3.1 User’s Label Regularization Term Based on L2-Norm Distance

Firstly, we test the L2-norm distance to construct the user’s label regularization term, which was also used together with graph-based methods in Shen et al. [17]. They defined a likelihood function l(xy) for each pixel (xy), which represents the likelihood of the pixel belonging to the corresponding set:

$$\begin{aligned} (x,y)\in \left\{ \begin{array}{cl} F &{}\text {if}\ l(x,y)<0\\ B &{} \text {if}\ l(x,y)>0 \\ unknown &{} \text {if}\ l(x,y)=0\\ \end{array} \right. \end{aligned}$$
(14)
$$\begin{aligned} E_u(l,u)=\sum _{x,y}^{}\Vert l(x,y)-u(x,y)\Vert ^2. \end{aligned}$$
(15)

This regularization term is effective for normalized cut and graph cut. However, experimental results show that using (15) to calculate \(E_{u}\) in the level-set-based energy function (13) is not effective. From Fig. 2(b) we can see that the user’s mark is of no use and there are a lot of scattered contours in the background. This is mainly because, \(u(x,y)=0\) means the label of (xy) is unknown,while \(\phi (x,y)=0\) means (xy) locates at current contour. The different hints give arise to a penalty when \(u(x,y)=0\) and \(\phi (x,y)\ne 0\), and then disturbs the evolution process of level set function and mislead to another goal.

Fig. 2.
figure 2

The result of calculating \(E_{u}\) with L2-norm form and our method. (a) is the initial contours, where blue and red scribbles respectively provide hints for objectives to be extracted and to be avoided. (b) is the segmentation result by using L2-norm form. (c) is the segmentation result by using our user’s label regularization term. (Color figure online)

3.2 Proposed Regularization Term

In order to avoid these scattered contours in the background and lead to the real goal, we should delete the side effect from the unmarked part. Here, we proposed to use the multiplication of the hard constraints from user’s label and the level set function. We use the multiplication form to calculate \(E_{u}(\phi ,u)\), the value of the locations of the result matrix correspond to the unmarked part is zero, the evolution of level set function can only be impacted at the location of user’s label, so that the evolution process can be accurately carried out under the influence of the user’s labels.

Since the level set function \(\phi \) and u have very different scales, it probably leads to failure if we get their direct multiplication. Here, we make a test as follows. We use the same initial method of level function in [8] that the value of the location inside the subject object is −4 and the outside is 4. So \(\phi \) has different scale to u that led to a bad result of segmentation shown in Fig. 3.

Fig. 3.
figure 3

The segmentation result with different scale. Different scale between level set function and user’s label matrix will led to a bad result.

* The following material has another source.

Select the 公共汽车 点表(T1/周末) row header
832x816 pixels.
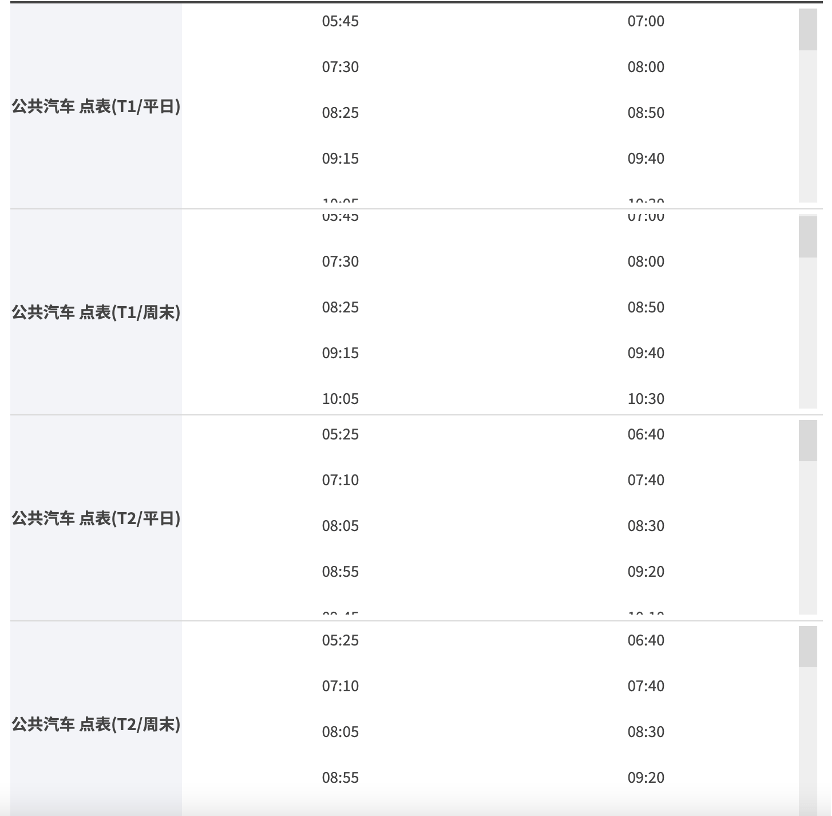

In order to make \(\phi \) and u remain at the same scale, we first use a sigmoid function (17) (shown in Fig. 4) to normalized the \(\phi \). And then we shift it to keep the same scale with u(xy) in \([-1,1]\), by using the expression \(2\sigma (\phi )-1\). In our proposed method, we construct the \(E_{u}\) as follow:

$$\begin{aligned} E_{u}(\phi ,u)=\int -u(2\sigma (\phi )-1)dxdy \end{aligned}$$
(16)
$$\begin{aligned} \sigma (\phi )=\frac{1}{e^{-\phi }+1} \end{aligned}$$
(17)
Fig. 4.
figure 4

The sigmoid function.

According to Euler Lagrange equation (6), we get the new \(L(\phi )\) as follow:

$$\begin{aligned} \begin{aligned} {L(\phi )=}\,&{\mu [\varDelta \phi -div(\frac{\nabla \phi }{|\nabla \phi |})]+\lambda \delta (\phi )div(g\frac{\nabla \phi }{|\nabla \phi |})+vg\delta (\phi )}\\&{+\,2k(u\sigma (\phi )(1-\sigma (\phi )))} \end{aligned} \end{aligned}$$
(18)

The level set function process the evolution by (8). As shown in Fig. 2(c), using our method can get satisfactory result for users.

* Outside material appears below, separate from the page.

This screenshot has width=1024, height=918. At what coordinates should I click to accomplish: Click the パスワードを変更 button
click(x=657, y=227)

The method is user-friendly and can be cooperative by the users, it can make the evolution be processed repeatedly under the feedback of user until we get an ideal result, the segmentation process with user’s feedback is expressed in Fig. 5.

Fig. 5.
figure 5

Real-time feedback process of interactive level set segmentation.

4 Experiment Results

Our experiments are implemented from two aspects. First, we test on effect of the weight for our regularization term. And then, we gives experiments on interactive segmentation.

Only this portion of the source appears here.